In 2015, he played for both Tampa and the Trenton Thunder, batting a combined .267/.346/.368 with six home runs and 52 RBIs.

In 2016, he played for Tampa, Trenton, and the Scranton/Wilkes-Barre RailRiders, batting a combined .282/.358/.423 with ten home runs and 62 RBIs.

In 2017, he played for Trenton and Scranton/Wilkes-Barre, batting .256/.313/.389 with six home runs and 23 RBIs in 94 total games.

===Oakland Athletics===
During the 2018 Winter Meetings, the Oakland Athletics selected Payton from the Yankees in the minor league phase of the Rule 5 draft.

In 2019, Payton played for the AAA Las Vegas Aviators, batting .334/.400/.653 with 80 runs, 30 home runs, and 97 RBIs (8th in the Pacific Coast League) in 395 at bats. He was the PCL Player of the Week on July 14.

After the season, on October 10, 2019, he was selected for the United States national baseball team in the 2019 WBSC Premier 12.

===Cincinnati Reds===
On December 12, 2019, Payton was selected by the Cincinnati Reds in the 2019 Rule 5 draft. On July 21, 2020, Payton was returned by the Reds to the Athletics. On August 7, Payton was traded back to Cincinnati in exchange for cash considerations.

On August 22, Payton was selected to the major league roster. He made his major league debut that day against the St. Louis Cardinals. He finished the year 3-for-18 (.167) in 8 games with the Reds.

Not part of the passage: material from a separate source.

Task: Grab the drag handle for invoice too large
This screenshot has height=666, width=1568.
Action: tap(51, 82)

Payton was assigned to the Triple-A Louisville Bats to begin the 2021 season, and was designated for assignment on July 19, 2021 after hitting .182/.250/.182 with no home runs or RBI in 24 games with Cincinnati.

===New York Mets===
On July 24, 2021, Payton was traded to the New York Mets in exchange for cash considerations.

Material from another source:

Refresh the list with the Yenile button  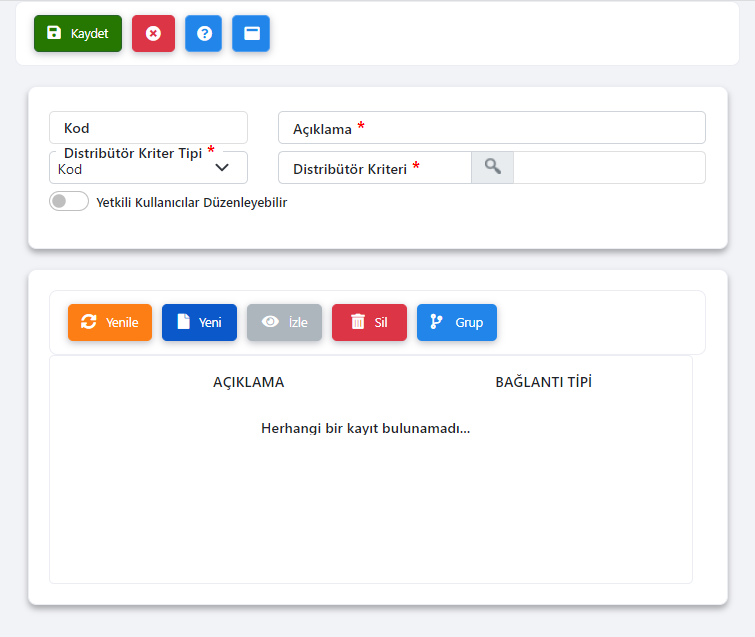[x=110, y=322]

On November 30, 2021, Payton was non-tendered by the Mets, making him a free agent.

===Chicago White Sox===
On March 28, 2022, Payton signed a minor league deal with the Chicago White Sox organization. He was assigned to the Triple–A Charlotte Knights, where he hit .289/.365/.522 with 20 home runs and 77 RBI in 102 games. On September 3, the White Sox selected Payton's contract, adding him to the major league roster. In 8 games for Chicago, he went 3–for–21 (.143) with 1 RBI and 4 walks. On November 18, he was non–tendered and became a free agent. On November 21, the White Sox re–signed Payton to a minor league deal. He was released on December 26, in order to pursue an opportunity in Japan.

===Saitama Seibu Lions===
On December 26, 2022, Payton signed with the Saitama Seibu Lions of Nippon Professional Baseball. He became a free agent following the 2023 season.

===Chicago White Sox (second stint)===
On November 15, 2023, Payton signed a minor league contract with the Chicago White Sox. He made 112 appearances for the Triple-A Charlotte Knights, slashing .309/.383/.463 with 10 home runs, 53 RBI, and five stolen bases. Payton elected free agency following the season on November 4, 2024.

===Toros de Tijuana===
On May 28, 2025, Payton signed with the Toros de Tijuana of the Mexican League. In eight appearances for Tijuana, he went 1-for-22 (.045) with no home runs or RBI. Payton was released by the Toros on June 11.

===Algodoneros de Unión Laguna===
On July 2, 2025, Payton signed with the Algodoneros de Unión Laguna of the Mexican League. In 14 games he hit .222/.243/.389 with 1 home run and 3 RBIs. He was released on January 30, 2026.